Taipeh – 12. Juli 2014. In seinem heute veröffentlichten Bericht hat das Parlament die Regierung dazu aufgerufen, mehr Freihandelszonen mit ostasiatischen Ländern zu verfolgen. Dies würde die internationale Konkurrenzfähigkeit von Taiwans Klein- und Mittelbetrieben steigern.
In dem Bericht des parlamentarischen Forschungsbüros hieß es, dass die globale wirtschaftliche Erholung nicht so schnell vorangehe wie erwartet. Dies wirke sich negativ auf eine Ausweitung von Taiwans Exporten und die Investitionstätigkeiten der Unternehmen aus. Zudem trügen fehlende Lohnanstiege in Taiwan zu einer schwachen Wirtschaftslage bei.

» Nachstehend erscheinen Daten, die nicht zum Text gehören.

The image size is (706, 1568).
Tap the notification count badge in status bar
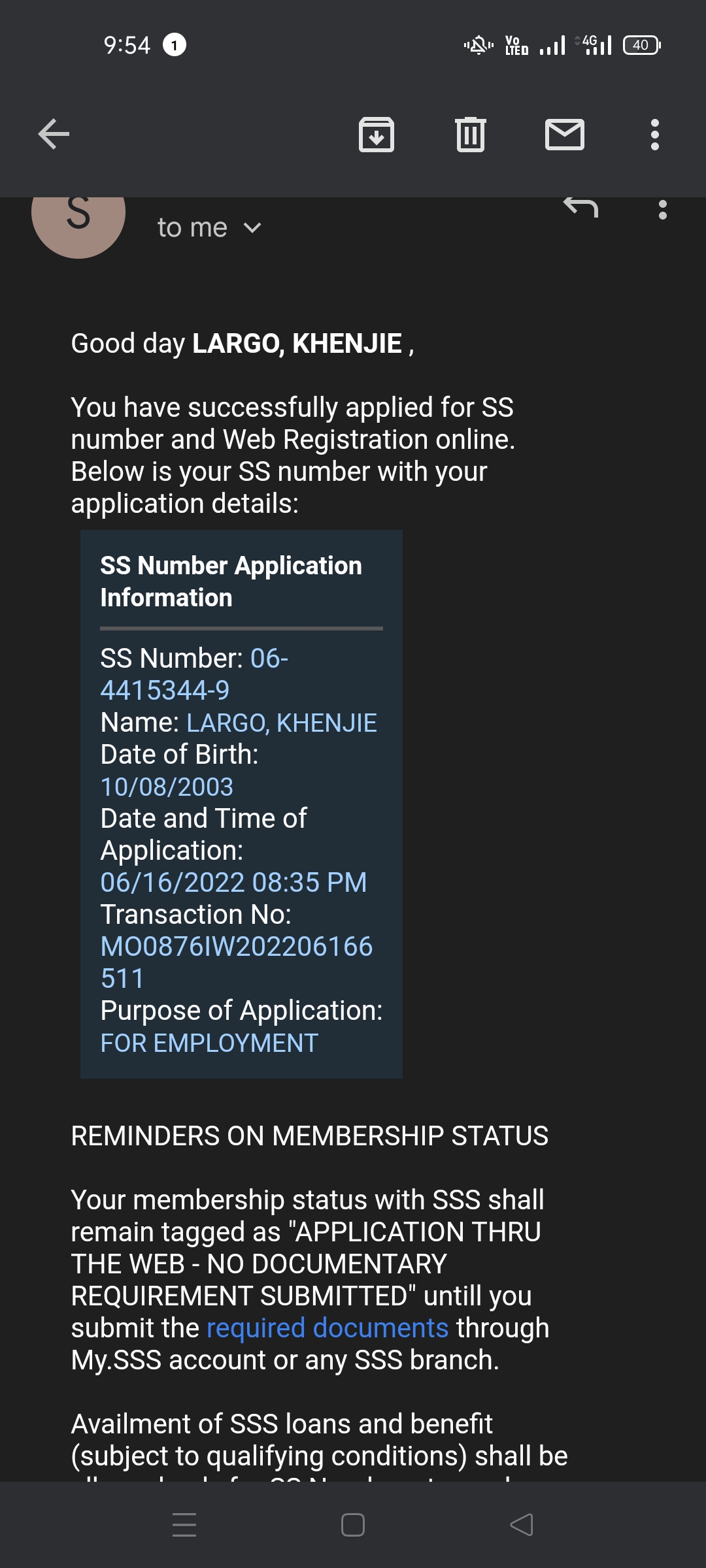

An erster Stelle der insgesamt acht Empfehlungen des Berichts steht daher die Forderung an die Regierung, mehr Resourcen auf die Ausweitung von Freihandelszonen zu konzentrieren. Innerhalb der Zonen könnten sich die beteiligten Länder dann auf Zollerlässe und gegenseitige Vorteilsmaßnahmen einigen. In Anbetracht der voranschreitenden wirtschaftlichen Integration in Ostasien bestünde laut Bericht andernfalls die Gefahr einer Marginalisierung Taiwans.